[Patch 1/3] tabled: Employ sesible start-up retries

Pete Zaitcev <zaitcev@xxxxxxxxxx> · Fri, 28 Aug 2009 20:41:53 -0600

With this patch, daemons that tabled needs may come up at any time
relatively to each other and tabled should be able to initialize itself.
To this end, we remove the extra "sleep" command, now unnecessary.
Unfortunately, one sleep is still needed for our build tests for
reasons unrelated to ability of tabled to bootstrap itself.

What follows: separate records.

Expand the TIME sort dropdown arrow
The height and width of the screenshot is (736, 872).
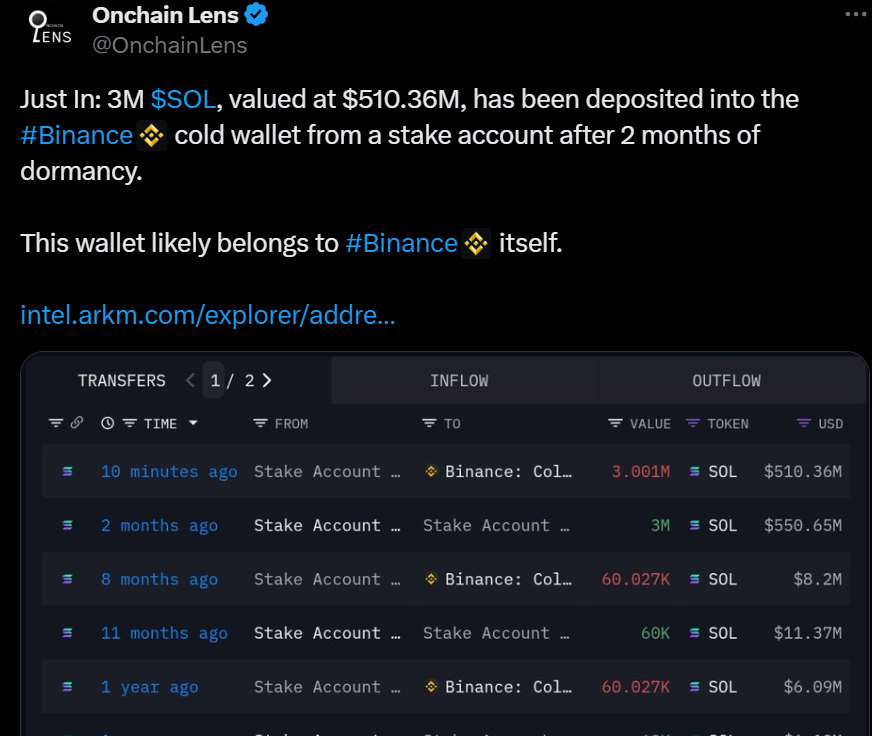click(x=193, y=423)
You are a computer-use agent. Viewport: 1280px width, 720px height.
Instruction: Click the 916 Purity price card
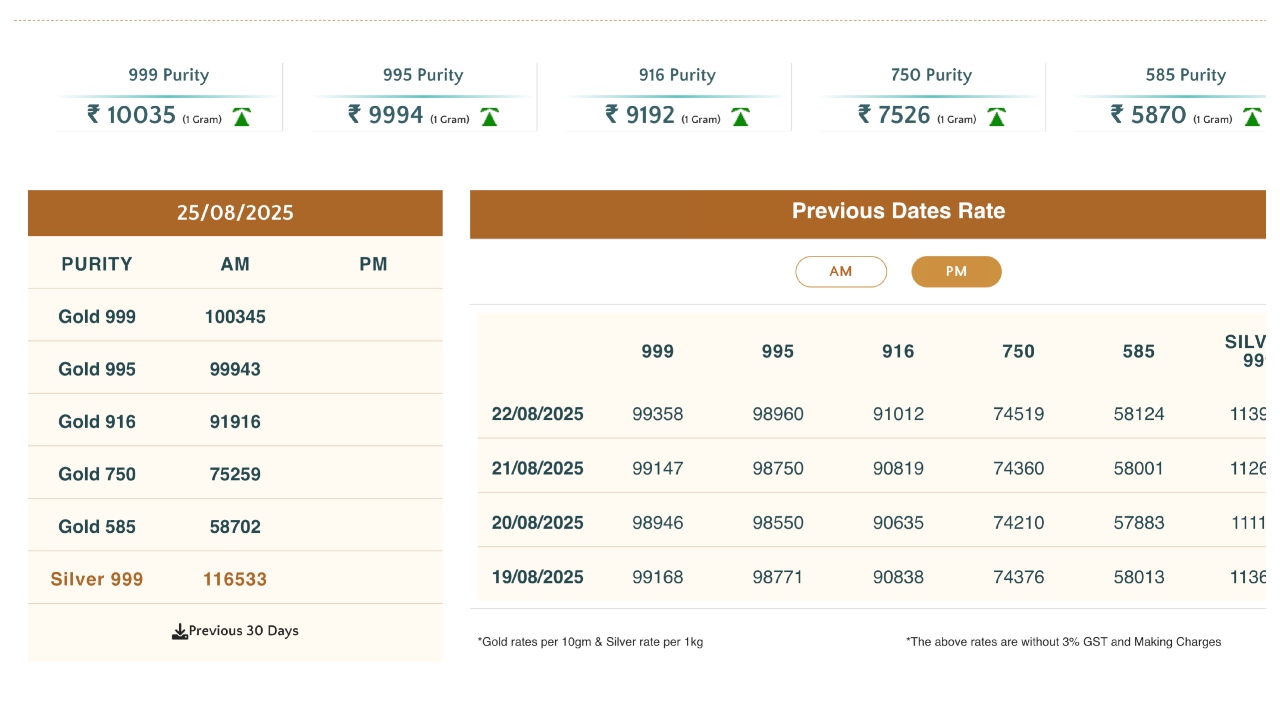677,97
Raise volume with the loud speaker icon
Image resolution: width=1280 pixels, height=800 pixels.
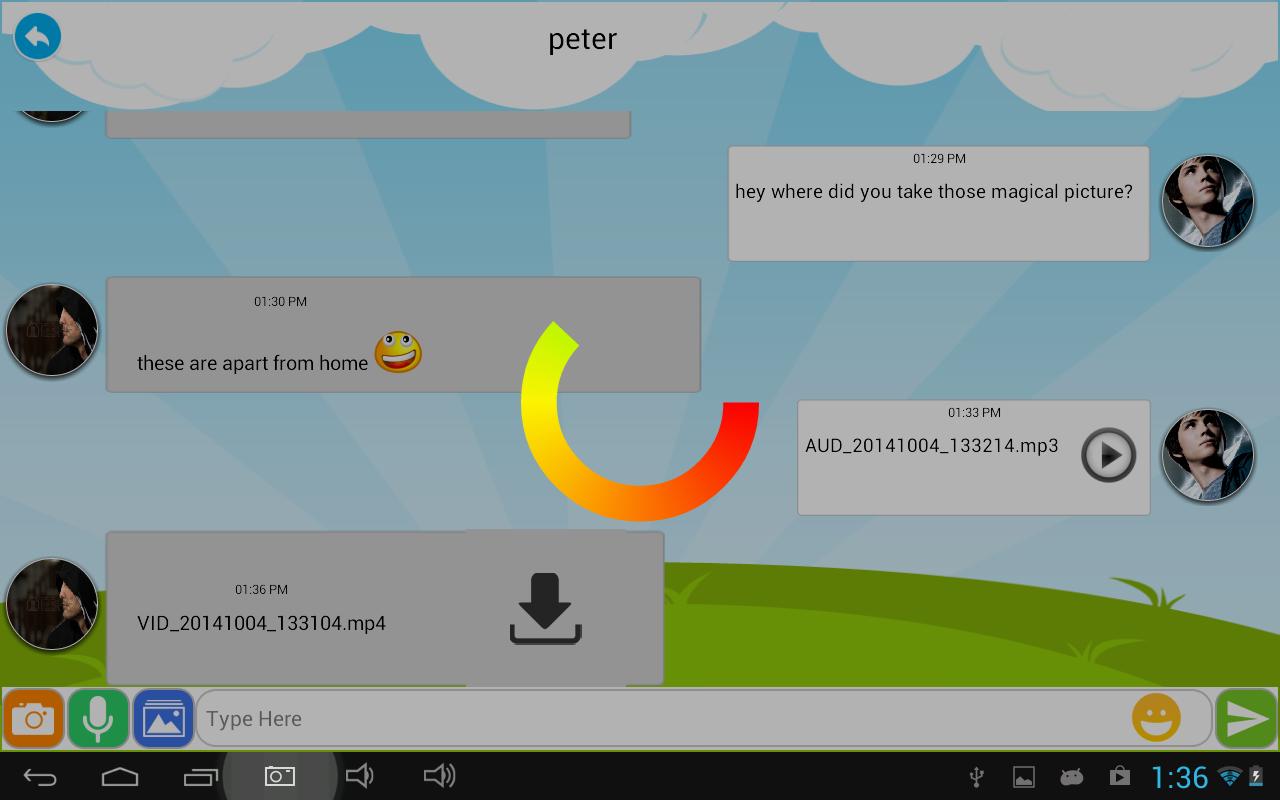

During testing, I added sleeps into various places and rearranged
the order of daemons to test how it all works. There are limitations,
certainly, but the system looks robust within reason.

Next step would be to process Chunk and CLD going down, not up.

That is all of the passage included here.